Resulta prodigiosa la cadena de metáforas que ha suscitado esa frase de Piñera que nos asigna el lugar de un oasis. En ella estaba contenido el carácter minoritario de la prosperidad del país que, tanto hoy como en los momentos previos de nuestra historia, siempre fue un botín fuertemente resguardado por el cerco político del privilegio de clase (tal y como se cercan los fundos contra las percibidas amenazas de la barbarie). Sin quererlo, ahora esa imagen convocada por el presidente-reo nos sugiere también el espejismo del alcance de las ideas de la derecha. Tan fuerte fue esa ilusión en medio del desierto neoliberal que nos llegamos a convencer, como en un síndrome de Estocolmo, de que en realidad éramos un país conservador y moderado. Pero las diferencias de clase han vuelto a la palestra de tal forma, que le será incómodo al cuiquerío de esta fértil provincia y señalada, camuflarse bajo un falso universalismo.
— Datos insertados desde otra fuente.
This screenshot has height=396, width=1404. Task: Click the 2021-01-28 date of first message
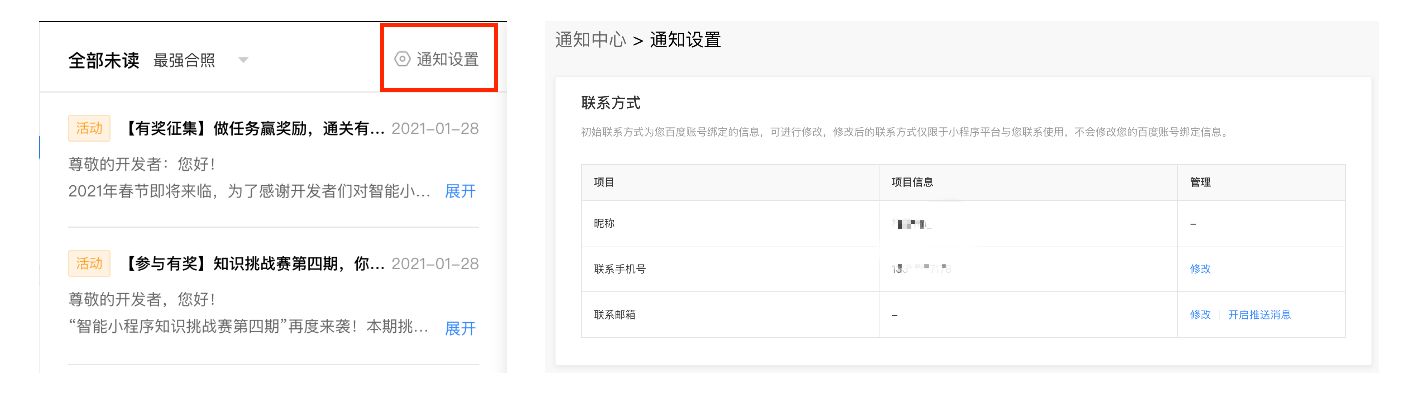(435, 128)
Claramente, no nos iban a preguntar nuestro parecer jamás; hubo que tomarse la calle, quemarlo todo, para obtener apenas la posibilidad de un plebiscito dudoso. Ésa es la lección; la calle no se suelta más. Ésa es la cancha donde se atajan los goles, y tenemos que hacerlo nosotrxs. Con organización, con determinación, como sea. La calle logró lo que en 210 años de historia republicana no se había conseguido: lo más parecido que se ha tenido a un proceso constituyente. ¿Cuánto más podríamos lograr? Por el momento, la lista de pendientes no para. Tenemos que meter a Sebastián Piñera a la cárcel, y liberar a lxs presxs políticxs. Aguantar las náuseas ante el desfile de los oportunistas que se postulan a constituyentes, asomados como ratas desde los resquicios de una clase política podrida. Conseguir que el optimismo nos dé nuevos bríos para seguir adelante, porque si soltamos la pelea con el plebiscito, los derrotados seremos, de nuevo, nosotrxs.